Steve Jobs during the NeXT years.
Photo: Doug Menuez/Fearless Genius

thursday16 There was, to put it mildly, a lot that was insanely great about Steve Jobs’ return to Apple. But one thing that always struck me as less than good from an Apple fan’s perspective was that he stopped giving revealing in-depth interviews.

As his ability to command the narrative increased, Apple’s CEO understandably shifted away from playing the media hound he’d been for the first part of his career, where he’d speak with often painful honesty to seemingly any magazine that would have him. One of his last such interviews? The one that appeared in the June 16, 1994, edition of Rolling Stone.

No Jobs in sight!
No Jobs in sight!
Photo: Rolling Stone

Given how significant Jobs is as a global icon, not just in geeky tech circles, it’s telling about where Steve was in 1994 that he didn’t even make the cover of the magazine. The main image is of the band Soundgarden, which was then celebrating its 10th birthday (just as, incidentally, the Mac was). The other big story on the cover was an article about Richard Nixon, who had died earlier that year.

Jobs, by comparison, was running a failing tech company (the popular perception of NeXT at the time, even if it did lead to many of the innovations that defined Apple upon Jobs’ return). The interview finds him in a contemplative mood, having shut down the NeXT hardware department in 1993 and running the risk of “[disappearing] into hyperspace,” as interviewer Jeff Goodell notes in his introduction.
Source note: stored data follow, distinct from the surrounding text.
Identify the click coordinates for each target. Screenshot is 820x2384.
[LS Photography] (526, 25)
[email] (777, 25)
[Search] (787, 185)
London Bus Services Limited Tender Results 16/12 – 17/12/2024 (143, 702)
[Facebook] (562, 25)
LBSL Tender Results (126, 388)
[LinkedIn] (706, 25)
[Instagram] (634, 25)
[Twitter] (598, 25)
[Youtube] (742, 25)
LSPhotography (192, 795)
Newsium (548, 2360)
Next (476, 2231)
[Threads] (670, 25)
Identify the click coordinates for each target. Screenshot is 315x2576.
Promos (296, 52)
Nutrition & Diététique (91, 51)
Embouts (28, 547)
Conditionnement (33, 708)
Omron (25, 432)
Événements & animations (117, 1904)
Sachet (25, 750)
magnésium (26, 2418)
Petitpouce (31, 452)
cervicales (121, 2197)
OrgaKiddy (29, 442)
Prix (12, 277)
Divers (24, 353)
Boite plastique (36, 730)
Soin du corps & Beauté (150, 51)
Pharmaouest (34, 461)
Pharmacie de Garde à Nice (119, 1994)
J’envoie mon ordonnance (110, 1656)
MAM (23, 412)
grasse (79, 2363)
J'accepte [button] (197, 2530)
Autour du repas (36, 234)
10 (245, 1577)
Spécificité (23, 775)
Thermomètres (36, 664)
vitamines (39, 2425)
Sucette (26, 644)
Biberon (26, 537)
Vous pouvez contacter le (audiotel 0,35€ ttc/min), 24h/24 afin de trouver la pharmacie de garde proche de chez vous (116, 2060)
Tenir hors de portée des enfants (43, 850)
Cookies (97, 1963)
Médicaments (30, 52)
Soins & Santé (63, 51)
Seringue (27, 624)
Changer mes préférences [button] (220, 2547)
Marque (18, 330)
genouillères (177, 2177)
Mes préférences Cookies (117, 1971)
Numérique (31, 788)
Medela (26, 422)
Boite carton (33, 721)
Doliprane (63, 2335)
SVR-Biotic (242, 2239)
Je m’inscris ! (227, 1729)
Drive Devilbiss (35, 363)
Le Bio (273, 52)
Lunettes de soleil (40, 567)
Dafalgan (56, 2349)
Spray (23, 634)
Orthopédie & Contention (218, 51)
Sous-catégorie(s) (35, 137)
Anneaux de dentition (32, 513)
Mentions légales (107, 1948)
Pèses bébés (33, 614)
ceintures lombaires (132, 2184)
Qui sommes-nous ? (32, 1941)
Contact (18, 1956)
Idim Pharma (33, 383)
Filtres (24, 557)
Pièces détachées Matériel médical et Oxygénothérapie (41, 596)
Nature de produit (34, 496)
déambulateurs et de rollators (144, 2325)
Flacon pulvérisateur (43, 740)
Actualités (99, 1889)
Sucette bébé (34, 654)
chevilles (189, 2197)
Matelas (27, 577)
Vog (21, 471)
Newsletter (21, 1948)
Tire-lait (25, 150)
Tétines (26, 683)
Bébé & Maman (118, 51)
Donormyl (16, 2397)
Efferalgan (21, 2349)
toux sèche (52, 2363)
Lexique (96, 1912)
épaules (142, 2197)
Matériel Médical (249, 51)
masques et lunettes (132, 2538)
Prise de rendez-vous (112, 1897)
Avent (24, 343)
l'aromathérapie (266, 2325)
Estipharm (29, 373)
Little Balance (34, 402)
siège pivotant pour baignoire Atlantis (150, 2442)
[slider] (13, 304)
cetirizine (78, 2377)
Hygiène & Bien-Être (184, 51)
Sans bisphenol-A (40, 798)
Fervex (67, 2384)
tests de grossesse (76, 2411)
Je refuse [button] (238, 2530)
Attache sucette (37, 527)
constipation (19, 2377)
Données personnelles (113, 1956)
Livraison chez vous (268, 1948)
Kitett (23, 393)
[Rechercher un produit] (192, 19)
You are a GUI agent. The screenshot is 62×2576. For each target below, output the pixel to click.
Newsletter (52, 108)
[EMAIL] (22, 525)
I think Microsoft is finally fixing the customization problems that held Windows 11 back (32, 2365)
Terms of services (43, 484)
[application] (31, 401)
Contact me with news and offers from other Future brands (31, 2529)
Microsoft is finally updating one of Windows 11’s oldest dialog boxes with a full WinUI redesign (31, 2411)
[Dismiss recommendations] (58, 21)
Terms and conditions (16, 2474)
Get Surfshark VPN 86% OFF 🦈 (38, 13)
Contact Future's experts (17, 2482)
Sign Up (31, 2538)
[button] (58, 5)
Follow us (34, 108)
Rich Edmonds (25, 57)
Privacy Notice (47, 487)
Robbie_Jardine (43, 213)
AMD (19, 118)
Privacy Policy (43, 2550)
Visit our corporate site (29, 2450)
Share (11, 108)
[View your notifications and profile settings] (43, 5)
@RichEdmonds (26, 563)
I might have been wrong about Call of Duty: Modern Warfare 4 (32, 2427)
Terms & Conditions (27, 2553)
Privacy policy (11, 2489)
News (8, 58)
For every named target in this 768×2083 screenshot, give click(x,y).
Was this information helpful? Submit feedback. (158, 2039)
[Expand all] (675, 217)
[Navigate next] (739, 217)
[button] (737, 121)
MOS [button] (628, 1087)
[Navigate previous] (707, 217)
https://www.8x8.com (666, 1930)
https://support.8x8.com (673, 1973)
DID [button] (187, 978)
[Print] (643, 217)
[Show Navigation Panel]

The interview hints at many of the things Jobs was already thinking he would change about Apple if he was still there: from the Mac’s lack of innovation, which allowed Microsoft to catch up, to his belief that “small teams of three, four, five people” are going to shape the future of app development — something that the App Store would eventually make perfectly clear.

It’s well worth a read and, as I’ve noted before, I’m fascinated by Jobs’ “wilderness years” at NeXT. They often get glossed over by people who act like it was some tiny blip between Jobs’ stints at Apple, rather than a formative, decade-long period in a professional career that only lasted 35 years.